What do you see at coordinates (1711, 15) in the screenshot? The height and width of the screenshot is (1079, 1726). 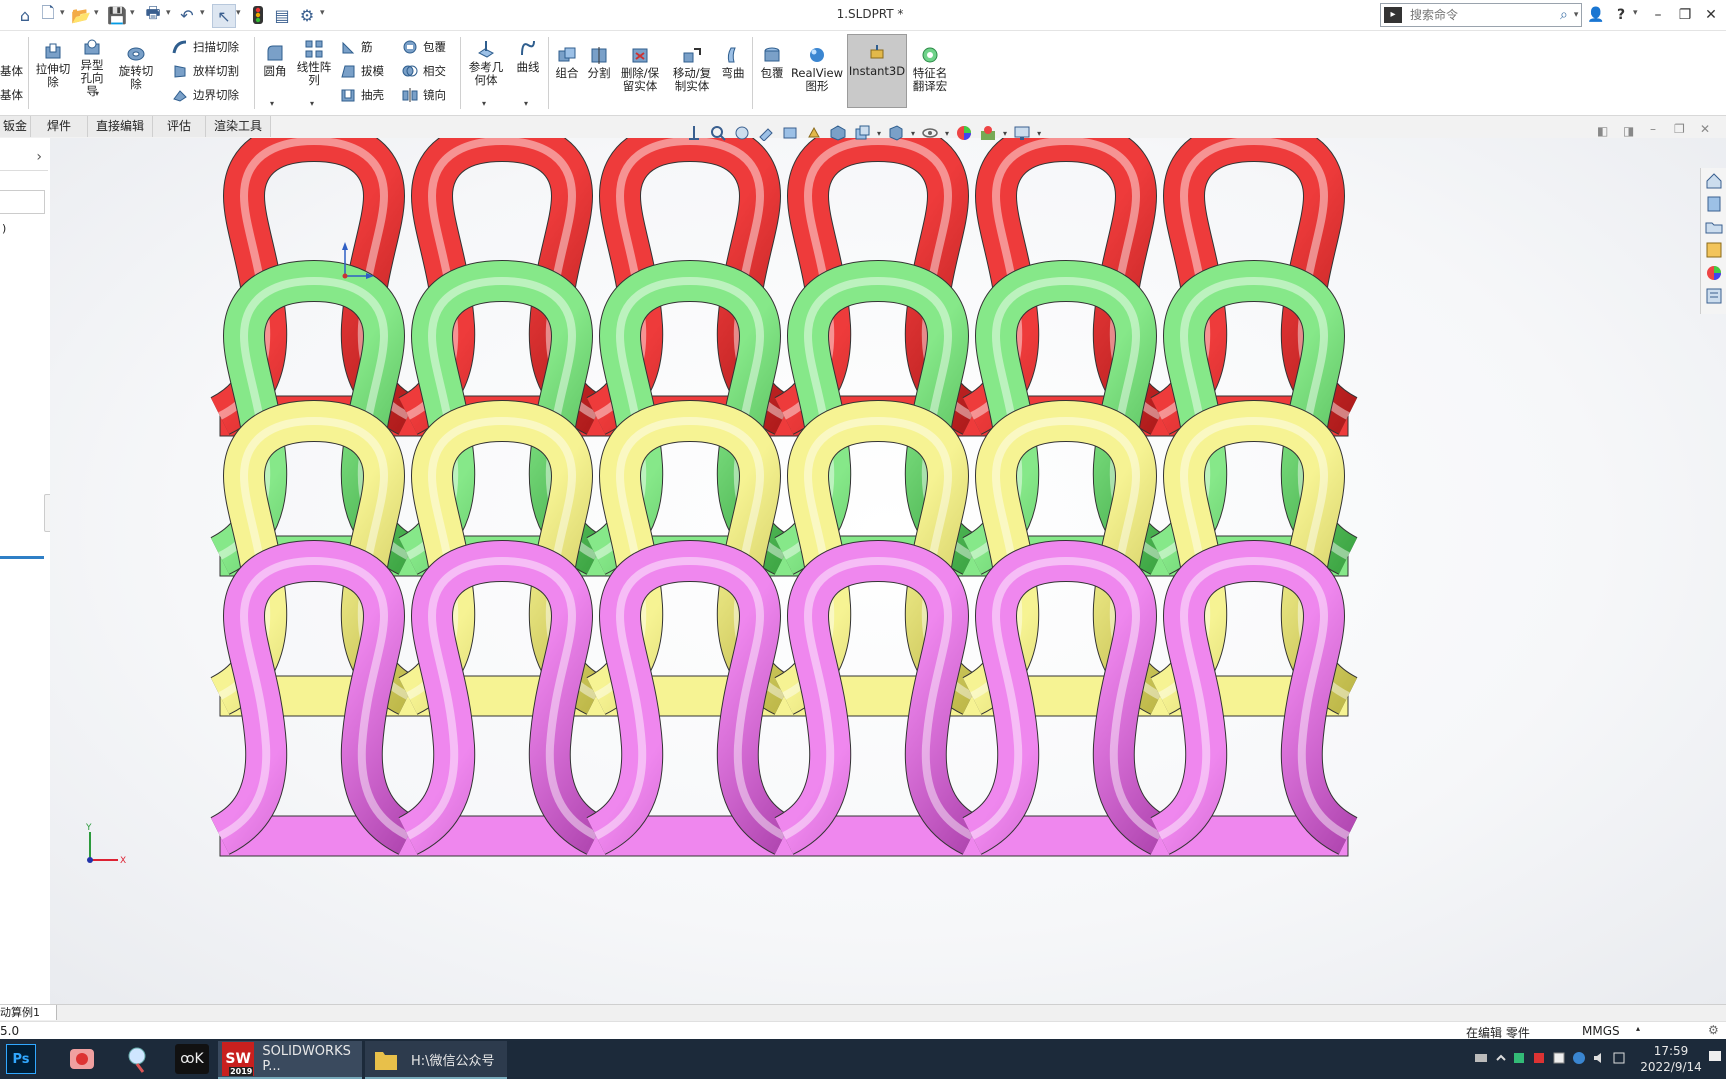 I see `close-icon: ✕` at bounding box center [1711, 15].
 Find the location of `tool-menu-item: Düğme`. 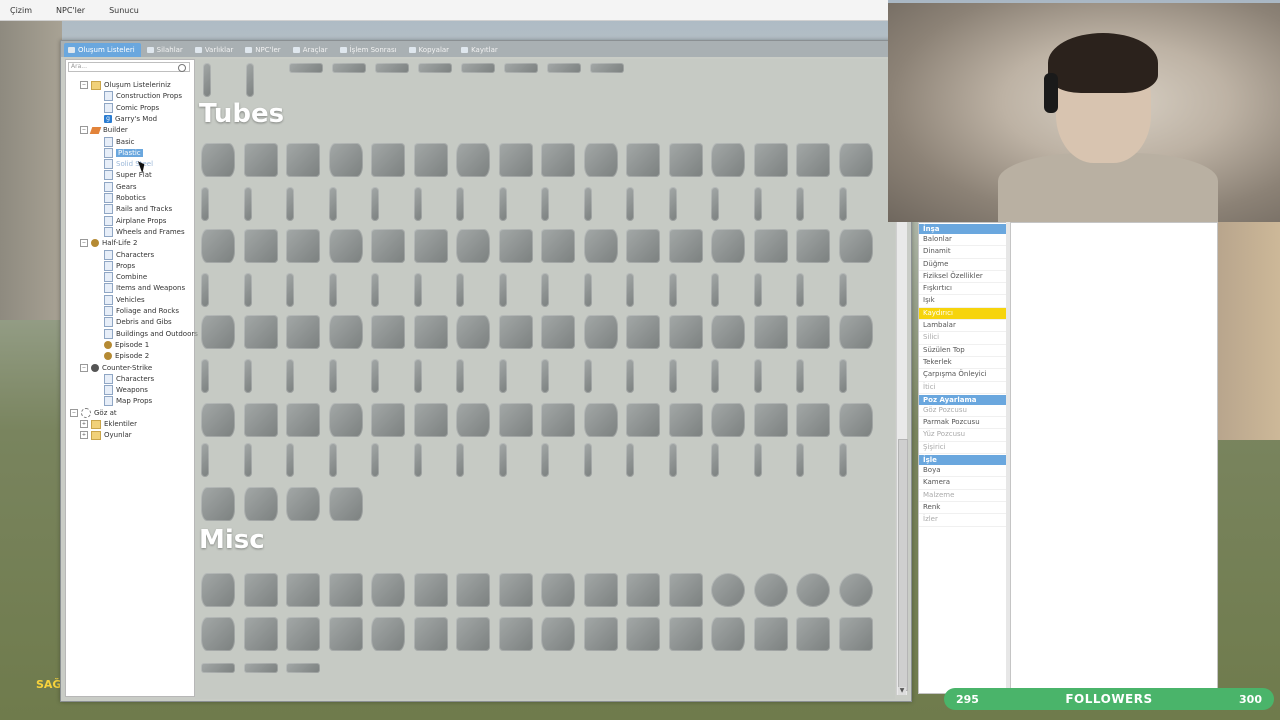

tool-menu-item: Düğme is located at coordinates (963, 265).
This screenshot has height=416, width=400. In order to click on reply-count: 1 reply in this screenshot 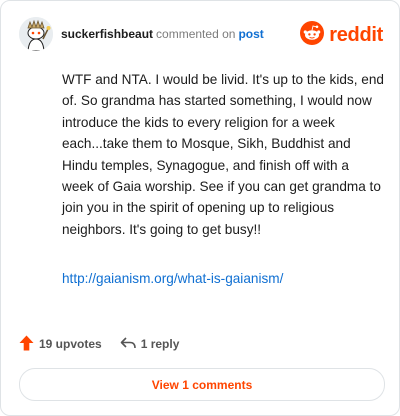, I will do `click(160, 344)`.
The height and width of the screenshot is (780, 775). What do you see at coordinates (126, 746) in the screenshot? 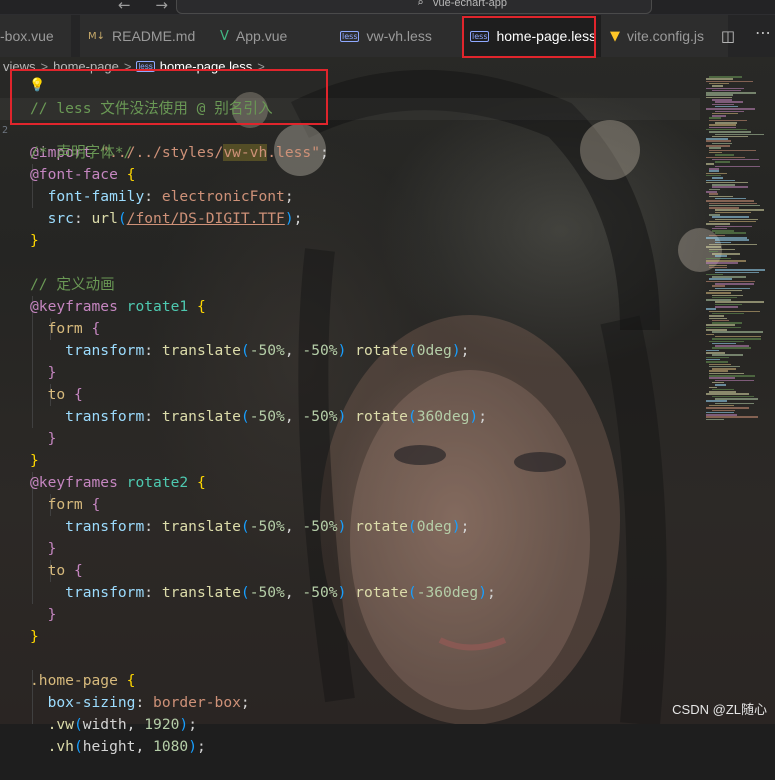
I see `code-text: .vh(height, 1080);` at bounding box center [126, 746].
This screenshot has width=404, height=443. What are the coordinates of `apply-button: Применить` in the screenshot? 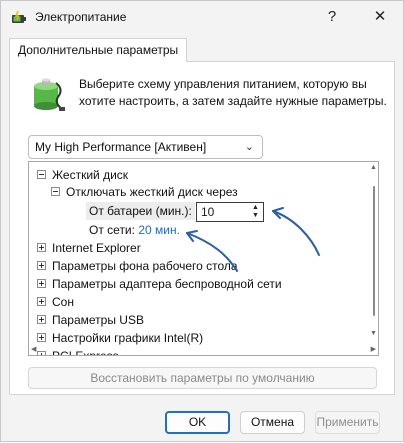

__EXERCISE OBJECTIVE__. Rewrite the records from the line with "The height and width of the screenshot is (780, 775)." through the end of the records, changing every "screenshot" to "image" and keeping everything else the same. Leave the pictures out of your answer.

__EXERCISE ANSWER__.
The height and width of the image is (780, 775). What do you see at coordinates (126, 746) in the image? 
I see `code-text: .vh(height, 1080);` at bounding box center [126, 746].
This image has width=404, height=443. What are the coordinates of `apply-button: Применить` in the image? 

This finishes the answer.